DATA SHOWN
* * *
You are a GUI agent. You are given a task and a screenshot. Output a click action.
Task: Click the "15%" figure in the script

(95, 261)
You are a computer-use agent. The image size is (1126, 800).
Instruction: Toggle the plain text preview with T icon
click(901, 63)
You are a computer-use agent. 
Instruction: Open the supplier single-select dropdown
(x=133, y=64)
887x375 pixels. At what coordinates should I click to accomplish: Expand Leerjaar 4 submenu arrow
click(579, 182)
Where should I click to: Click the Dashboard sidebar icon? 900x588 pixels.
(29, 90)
* * *
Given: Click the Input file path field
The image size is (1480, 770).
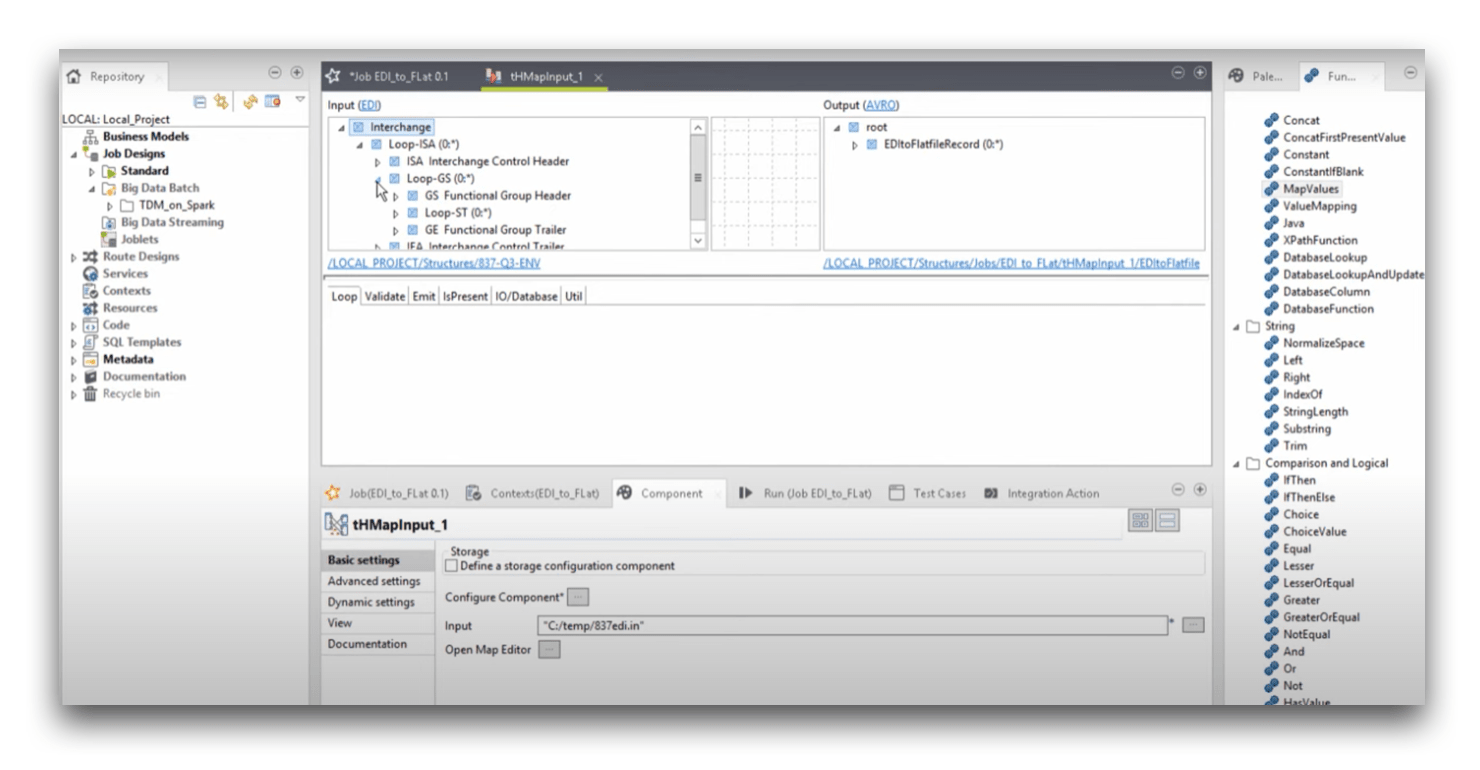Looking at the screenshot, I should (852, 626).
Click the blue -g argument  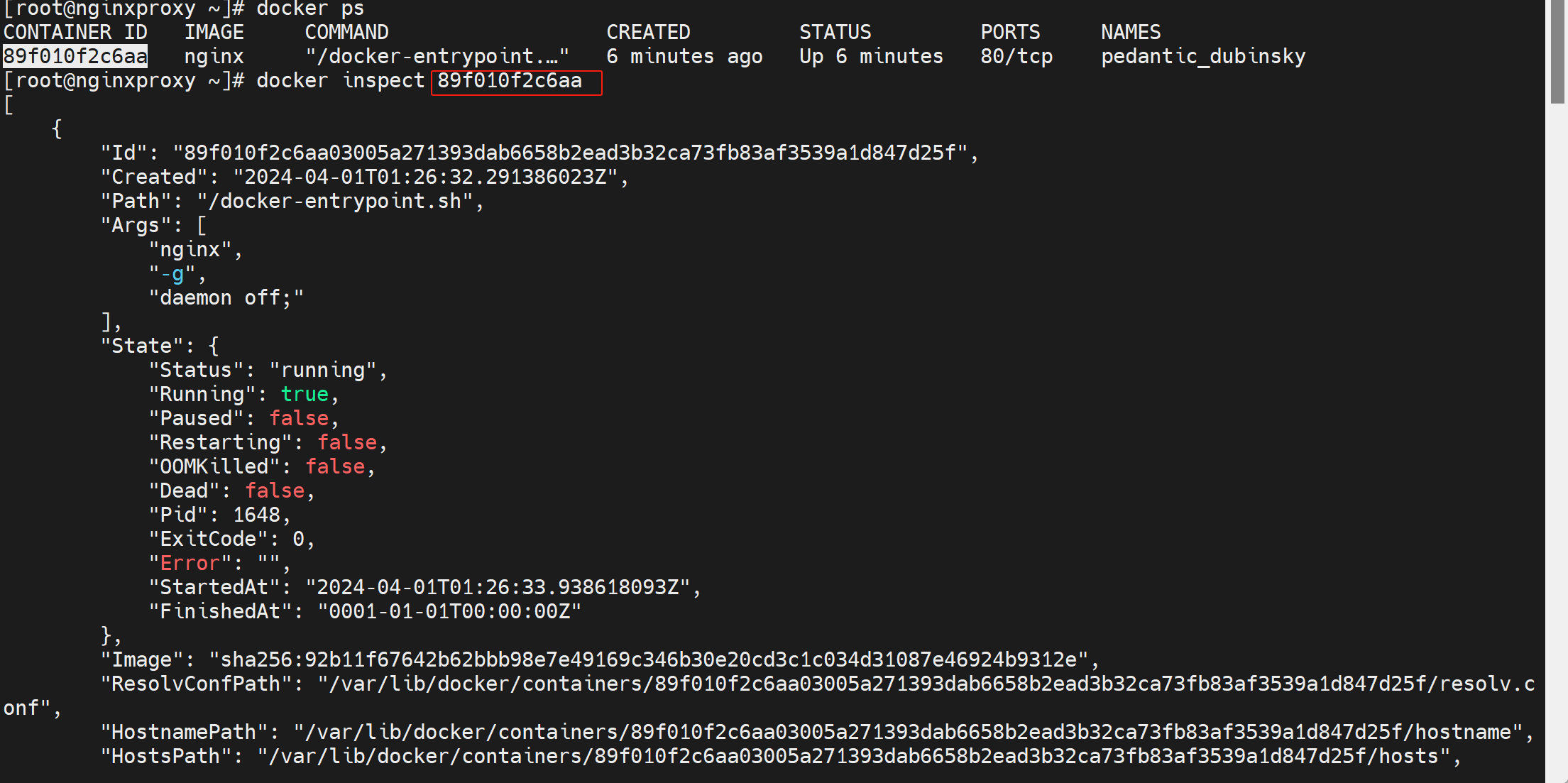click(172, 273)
* * *
TASK DIRECTIONS
Please copy each line of the material that contains the word "computer".

EXERCISE ANSWER
You are a computer-use agent. The image size is (1126, 800).
You are a computer-use agent. 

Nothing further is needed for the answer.